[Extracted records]

##############################

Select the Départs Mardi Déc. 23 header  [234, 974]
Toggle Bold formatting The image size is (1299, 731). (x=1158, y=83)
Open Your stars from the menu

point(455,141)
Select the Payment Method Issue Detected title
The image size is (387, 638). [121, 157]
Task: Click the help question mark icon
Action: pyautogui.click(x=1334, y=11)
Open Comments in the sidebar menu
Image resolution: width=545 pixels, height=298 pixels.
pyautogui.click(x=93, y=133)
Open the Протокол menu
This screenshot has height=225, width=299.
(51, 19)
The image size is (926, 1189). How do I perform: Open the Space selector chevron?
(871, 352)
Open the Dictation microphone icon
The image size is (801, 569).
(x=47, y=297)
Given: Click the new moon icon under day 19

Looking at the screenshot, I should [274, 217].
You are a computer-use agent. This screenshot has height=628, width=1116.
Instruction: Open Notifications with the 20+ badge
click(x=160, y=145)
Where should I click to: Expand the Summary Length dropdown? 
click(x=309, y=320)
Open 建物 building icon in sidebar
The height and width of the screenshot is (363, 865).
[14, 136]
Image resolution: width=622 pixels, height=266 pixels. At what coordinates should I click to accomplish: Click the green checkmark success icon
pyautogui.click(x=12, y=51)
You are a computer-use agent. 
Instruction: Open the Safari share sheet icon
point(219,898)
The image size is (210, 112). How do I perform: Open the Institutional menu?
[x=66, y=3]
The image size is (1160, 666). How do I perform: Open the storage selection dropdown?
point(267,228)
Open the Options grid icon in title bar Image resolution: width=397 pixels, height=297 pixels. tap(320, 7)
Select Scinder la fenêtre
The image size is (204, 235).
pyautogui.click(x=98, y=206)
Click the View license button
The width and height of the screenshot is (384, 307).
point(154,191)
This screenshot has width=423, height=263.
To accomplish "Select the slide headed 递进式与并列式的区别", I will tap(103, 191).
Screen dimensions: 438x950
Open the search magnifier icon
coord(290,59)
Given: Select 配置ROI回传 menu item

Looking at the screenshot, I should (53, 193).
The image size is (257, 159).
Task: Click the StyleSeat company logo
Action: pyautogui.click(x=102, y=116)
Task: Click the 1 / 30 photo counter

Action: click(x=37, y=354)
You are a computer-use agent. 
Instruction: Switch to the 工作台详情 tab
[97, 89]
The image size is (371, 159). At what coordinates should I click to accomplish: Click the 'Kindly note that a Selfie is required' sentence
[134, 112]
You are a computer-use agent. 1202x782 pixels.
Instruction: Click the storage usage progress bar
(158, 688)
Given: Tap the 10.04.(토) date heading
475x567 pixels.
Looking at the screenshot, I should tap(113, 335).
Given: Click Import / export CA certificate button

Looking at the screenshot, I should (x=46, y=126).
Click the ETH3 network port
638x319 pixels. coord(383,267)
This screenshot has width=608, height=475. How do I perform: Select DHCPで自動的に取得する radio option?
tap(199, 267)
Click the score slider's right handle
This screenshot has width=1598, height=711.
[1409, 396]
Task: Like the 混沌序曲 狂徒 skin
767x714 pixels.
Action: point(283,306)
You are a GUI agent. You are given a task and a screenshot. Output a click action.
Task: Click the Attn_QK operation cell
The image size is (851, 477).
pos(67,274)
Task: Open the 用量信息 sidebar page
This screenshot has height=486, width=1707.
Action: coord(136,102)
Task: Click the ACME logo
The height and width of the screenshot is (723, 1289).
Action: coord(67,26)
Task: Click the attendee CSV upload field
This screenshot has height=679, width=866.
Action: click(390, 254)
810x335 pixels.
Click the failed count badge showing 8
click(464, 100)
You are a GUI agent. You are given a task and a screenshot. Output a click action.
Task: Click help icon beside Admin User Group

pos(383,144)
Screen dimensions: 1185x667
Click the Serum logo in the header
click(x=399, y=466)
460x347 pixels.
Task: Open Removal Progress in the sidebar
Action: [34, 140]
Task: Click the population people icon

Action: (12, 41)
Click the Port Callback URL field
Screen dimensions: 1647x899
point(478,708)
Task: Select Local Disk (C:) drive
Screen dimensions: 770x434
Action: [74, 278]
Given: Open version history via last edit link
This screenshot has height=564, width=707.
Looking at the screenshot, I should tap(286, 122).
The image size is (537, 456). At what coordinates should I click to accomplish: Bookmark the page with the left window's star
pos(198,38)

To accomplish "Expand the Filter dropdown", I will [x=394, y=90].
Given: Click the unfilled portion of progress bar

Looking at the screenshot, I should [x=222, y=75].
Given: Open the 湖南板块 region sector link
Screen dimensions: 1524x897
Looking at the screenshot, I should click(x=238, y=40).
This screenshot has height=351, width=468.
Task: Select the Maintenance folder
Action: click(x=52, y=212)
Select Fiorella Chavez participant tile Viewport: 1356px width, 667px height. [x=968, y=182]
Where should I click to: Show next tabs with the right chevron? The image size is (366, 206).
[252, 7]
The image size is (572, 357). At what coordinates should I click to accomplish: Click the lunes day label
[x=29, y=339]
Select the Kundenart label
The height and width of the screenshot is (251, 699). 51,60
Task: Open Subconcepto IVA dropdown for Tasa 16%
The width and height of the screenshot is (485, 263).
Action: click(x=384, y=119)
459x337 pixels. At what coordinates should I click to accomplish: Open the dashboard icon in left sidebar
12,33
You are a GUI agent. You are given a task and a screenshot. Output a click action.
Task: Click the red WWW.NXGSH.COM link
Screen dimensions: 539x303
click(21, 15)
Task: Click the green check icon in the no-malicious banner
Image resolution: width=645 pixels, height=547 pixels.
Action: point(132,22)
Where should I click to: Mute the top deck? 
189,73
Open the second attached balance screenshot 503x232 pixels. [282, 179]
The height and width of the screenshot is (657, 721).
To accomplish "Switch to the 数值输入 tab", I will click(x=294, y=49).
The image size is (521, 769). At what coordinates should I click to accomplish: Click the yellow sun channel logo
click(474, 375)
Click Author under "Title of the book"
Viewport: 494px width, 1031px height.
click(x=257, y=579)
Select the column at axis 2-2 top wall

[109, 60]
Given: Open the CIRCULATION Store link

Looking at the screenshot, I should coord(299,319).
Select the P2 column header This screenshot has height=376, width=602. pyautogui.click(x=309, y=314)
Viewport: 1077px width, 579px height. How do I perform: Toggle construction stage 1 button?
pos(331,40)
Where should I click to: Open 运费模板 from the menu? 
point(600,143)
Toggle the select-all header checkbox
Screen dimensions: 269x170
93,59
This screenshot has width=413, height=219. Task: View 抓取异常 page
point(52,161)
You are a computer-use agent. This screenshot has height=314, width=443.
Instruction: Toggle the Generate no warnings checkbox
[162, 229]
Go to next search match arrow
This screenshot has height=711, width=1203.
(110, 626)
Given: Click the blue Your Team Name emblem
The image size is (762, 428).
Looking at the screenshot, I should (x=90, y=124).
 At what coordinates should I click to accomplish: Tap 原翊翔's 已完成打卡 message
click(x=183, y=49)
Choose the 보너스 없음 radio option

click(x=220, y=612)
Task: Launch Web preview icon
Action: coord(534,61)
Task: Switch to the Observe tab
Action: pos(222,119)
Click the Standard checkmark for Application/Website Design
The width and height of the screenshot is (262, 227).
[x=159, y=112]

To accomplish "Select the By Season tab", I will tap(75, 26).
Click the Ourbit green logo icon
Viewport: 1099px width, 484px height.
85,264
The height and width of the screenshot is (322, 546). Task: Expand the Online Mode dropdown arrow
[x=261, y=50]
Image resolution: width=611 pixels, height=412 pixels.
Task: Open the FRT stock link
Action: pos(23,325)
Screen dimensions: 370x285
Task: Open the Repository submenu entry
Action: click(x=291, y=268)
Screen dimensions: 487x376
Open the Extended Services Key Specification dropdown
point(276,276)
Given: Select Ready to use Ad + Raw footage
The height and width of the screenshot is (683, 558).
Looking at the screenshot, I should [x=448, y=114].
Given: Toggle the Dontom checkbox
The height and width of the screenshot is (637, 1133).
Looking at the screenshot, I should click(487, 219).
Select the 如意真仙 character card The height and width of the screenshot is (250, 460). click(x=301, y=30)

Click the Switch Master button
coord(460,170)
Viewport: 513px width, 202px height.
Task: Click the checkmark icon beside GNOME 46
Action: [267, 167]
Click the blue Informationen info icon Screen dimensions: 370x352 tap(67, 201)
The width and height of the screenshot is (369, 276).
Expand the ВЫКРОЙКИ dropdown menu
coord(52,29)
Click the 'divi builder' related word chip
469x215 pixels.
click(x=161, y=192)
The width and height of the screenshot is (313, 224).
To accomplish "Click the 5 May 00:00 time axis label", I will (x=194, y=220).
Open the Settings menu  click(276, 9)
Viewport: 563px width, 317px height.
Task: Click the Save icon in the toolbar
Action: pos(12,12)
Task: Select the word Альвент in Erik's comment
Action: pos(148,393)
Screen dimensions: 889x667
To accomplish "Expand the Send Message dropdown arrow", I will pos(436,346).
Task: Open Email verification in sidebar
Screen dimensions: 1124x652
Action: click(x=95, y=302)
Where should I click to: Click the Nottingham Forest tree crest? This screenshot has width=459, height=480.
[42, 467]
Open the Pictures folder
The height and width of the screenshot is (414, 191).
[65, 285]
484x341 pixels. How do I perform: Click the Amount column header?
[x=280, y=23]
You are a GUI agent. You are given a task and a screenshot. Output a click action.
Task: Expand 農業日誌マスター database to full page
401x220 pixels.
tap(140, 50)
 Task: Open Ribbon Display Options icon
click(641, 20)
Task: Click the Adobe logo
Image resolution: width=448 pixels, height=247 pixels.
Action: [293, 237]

##############################

- **EXERCISE DESCRIPTION**
What you give back should be only the lines of the records above, starting at the line with "Viewport: 1077px width, 579px" and ending at the line with "has height=314, width=443.", restated word for word.

- **RESULT BELOW**
Viewport: 1077px width, 579px height. How do I perform: Toggle construction stage 1 button?
pos(331,40)
Where should I click to: Open 运费模板 from the menu? 
point(600,143)
Toggle the select-all header checkbox
Screen dimensions: 269x170
93,59
This screenshot has width=413, height=219. Task: View 抓取异常 page
point(52,161)
You are a computer-use agent. This screenshot has height=314, width=443.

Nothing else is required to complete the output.